-- start --

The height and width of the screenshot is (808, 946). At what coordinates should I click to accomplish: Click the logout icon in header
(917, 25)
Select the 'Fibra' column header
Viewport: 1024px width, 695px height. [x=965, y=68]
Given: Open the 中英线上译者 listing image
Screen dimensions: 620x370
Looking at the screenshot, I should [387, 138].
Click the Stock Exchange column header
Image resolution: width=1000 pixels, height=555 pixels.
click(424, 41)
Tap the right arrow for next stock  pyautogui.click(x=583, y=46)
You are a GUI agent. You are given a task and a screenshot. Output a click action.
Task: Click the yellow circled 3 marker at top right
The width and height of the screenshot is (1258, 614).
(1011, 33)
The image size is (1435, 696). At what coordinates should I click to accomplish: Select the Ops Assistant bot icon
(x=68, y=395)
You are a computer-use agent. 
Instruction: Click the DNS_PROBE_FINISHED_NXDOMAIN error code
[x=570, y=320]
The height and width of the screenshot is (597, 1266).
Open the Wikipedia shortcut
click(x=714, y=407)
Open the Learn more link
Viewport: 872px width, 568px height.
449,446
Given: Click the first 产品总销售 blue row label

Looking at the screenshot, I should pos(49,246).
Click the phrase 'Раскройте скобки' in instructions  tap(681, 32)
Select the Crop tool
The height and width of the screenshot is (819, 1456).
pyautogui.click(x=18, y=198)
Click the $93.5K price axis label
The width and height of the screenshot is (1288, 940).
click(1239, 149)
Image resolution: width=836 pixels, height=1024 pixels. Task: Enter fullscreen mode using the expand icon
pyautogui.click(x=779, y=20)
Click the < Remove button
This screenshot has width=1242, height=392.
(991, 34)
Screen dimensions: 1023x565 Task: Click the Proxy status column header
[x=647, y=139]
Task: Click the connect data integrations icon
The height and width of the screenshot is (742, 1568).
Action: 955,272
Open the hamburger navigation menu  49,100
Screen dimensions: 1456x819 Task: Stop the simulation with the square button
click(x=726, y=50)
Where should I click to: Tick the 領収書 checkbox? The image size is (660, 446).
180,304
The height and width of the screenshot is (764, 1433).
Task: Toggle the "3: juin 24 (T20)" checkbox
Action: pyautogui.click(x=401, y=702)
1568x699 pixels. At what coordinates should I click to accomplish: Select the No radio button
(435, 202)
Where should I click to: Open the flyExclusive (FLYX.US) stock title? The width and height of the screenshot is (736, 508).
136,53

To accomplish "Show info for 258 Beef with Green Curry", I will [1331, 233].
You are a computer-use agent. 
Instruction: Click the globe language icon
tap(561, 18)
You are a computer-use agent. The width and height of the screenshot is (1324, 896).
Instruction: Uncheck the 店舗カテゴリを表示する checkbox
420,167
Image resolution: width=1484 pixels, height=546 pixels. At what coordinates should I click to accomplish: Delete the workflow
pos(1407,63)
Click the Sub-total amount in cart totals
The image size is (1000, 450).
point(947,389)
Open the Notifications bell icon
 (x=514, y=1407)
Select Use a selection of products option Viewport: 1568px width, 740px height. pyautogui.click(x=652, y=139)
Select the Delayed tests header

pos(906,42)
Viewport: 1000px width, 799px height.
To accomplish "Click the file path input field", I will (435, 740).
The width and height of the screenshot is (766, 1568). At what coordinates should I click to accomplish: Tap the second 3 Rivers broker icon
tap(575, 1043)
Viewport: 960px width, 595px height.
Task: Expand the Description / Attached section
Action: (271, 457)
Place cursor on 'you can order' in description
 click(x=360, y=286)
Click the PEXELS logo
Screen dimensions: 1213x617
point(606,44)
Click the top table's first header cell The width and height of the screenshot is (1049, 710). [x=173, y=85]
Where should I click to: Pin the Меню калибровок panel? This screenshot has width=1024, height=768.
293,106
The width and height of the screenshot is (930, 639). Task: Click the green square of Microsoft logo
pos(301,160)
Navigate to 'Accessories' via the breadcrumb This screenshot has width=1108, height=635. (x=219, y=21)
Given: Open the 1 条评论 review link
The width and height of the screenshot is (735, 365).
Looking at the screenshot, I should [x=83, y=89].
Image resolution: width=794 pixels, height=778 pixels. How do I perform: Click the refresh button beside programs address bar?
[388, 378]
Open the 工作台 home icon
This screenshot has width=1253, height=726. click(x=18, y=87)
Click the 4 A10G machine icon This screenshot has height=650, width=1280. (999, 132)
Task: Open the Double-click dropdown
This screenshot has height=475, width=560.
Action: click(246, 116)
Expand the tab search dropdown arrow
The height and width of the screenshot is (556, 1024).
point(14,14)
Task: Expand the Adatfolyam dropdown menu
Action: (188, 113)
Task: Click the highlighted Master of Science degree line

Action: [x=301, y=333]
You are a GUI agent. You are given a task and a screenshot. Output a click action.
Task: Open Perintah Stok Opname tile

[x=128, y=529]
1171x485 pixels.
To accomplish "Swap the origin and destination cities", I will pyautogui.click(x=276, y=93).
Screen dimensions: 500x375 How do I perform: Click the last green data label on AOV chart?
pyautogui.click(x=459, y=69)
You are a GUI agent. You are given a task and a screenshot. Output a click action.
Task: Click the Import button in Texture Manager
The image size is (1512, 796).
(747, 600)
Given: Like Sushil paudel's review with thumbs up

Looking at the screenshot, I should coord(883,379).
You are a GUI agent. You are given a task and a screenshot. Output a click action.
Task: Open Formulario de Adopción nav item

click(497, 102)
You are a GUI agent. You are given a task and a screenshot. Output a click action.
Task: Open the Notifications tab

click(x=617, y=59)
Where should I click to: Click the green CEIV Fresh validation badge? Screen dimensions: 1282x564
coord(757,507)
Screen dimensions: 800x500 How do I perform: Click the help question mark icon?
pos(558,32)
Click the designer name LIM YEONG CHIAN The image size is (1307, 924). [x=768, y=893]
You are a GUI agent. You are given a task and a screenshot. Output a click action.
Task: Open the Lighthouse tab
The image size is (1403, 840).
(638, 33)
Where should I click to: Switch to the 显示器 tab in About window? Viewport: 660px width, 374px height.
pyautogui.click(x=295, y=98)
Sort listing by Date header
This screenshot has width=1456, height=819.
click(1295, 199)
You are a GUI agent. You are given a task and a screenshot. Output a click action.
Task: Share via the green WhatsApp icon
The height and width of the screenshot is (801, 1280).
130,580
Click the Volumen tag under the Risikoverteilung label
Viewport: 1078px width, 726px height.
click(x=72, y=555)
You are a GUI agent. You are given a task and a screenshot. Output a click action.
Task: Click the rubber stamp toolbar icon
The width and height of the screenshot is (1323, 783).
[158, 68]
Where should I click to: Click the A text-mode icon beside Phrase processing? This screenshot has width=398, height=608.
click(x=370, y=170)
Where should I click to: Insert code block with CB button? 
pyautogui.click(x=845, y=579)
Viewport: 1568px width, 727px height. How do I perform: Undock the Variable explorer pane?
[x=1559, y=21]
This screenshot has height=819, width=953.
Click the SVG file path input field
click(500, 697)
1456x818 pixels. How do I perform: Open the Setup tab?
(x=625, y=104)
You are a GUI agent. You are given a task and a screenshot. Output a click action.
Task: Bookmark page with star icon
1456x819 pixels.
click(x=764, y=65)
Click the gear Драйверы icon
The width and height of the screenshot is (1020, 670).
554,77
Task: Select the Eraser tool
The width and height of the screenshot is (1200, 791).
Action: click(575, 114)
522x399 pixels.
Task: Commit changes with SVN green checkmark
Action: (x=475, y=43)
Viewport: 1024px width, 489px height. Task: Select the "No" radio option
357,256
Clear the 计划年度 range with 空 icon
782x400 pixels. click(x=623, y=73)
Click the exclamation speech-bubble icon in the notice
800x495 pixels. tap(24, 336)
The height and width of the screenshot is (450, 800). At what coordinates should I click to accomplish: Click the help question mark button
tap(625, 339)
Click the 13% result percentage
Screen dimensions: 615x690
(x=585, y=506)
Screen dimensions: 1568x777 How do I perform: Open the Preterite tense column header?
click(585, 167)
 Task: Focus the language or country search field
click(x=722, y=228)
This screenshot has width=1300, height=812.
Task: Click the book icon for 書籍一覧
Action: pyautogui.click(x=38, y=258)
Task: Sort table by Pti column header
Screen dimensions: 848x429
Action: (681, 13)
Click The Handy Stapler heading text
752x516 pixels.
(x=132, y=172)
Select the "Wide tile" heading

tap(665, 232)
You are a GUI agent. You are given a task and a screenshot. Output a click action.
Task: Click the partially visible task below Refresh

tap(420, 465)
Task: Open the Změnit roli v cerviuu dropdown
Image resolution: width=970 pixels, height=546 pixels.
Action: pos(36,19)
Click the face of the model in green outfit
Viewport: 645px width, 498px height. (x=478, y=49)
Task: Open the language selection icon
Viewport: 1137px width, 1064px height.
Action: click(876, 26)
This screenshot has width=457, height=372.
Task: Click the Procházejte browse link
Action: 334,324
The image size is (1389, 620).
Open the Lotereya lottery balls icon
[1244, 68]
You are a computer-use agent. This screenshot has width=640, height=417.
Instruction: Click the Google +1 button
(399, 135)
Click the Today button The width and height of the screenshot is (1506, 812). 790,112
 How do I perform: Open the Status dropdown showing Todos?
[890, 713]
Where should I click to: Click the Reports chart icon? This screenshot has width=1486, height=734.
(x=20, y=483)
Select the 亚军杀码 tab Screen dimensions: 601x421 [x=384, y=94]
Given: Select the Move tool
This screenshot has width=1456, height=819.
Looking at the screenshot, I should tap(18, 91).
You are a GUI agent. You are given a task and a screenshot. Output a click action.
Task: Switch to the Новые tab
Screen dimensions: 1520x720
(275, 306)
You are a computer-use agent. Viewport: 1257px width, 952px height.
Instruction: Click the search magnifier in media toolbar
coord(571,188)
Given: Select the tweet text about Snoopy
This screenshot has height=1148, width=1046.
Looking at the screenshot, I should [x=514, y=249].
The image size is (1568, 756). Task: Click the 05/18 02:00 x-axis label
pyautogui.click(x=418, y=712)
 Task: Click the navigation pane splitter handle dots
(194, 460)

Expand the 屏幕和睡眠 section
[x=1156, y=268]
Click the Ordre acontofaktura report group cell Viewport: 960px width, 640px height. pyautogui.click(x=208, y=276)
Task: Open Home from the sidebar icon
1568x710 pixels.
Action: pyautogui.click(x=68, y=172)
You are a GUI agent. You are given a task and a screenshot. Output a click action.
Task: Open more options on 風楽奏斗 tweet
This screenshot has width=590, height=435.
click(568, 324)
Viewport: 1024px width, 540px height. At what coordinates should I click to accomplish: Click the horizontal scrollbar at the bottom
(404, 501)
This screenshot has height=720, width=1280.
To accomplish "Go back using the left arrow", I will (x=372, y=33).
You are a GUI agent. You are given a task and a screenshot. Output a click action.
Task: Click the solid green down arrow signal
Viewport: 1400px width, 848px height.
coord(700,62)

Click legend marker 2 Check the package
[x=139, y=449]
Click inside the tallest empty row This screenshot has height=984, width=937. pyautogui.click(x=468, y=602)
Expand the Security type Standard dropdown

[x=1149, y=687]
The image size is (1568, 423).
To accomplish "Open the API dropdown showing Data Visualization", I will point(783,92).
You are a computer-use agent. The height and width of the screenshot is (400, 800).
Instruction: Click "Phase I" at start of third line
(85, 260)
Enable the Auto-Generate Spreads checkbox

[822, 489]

-- end --

=== Exercise requirements ===
Copy out the data above, from the line containing "The width and height of the screenshot is (766, 1568)." up to and including the line containing "point(606,44)", keeping every character unchanged.

=== Reply to the exercise ===
The width and height of the screenshot is (766, 1568). At what coordinates should I click to accomplish: Tap the second 3 Rivers broker icon
tap(575, 1043)
Viewport: 960px width, 595px height.
Task: Expand the Description / Attached section
Action: (271, 457)
Place cursor on 'you can order' in description
 click(x=360, y=286)
Click the PEXELS logo
Screen dimensions: 1213x617
point(606,44)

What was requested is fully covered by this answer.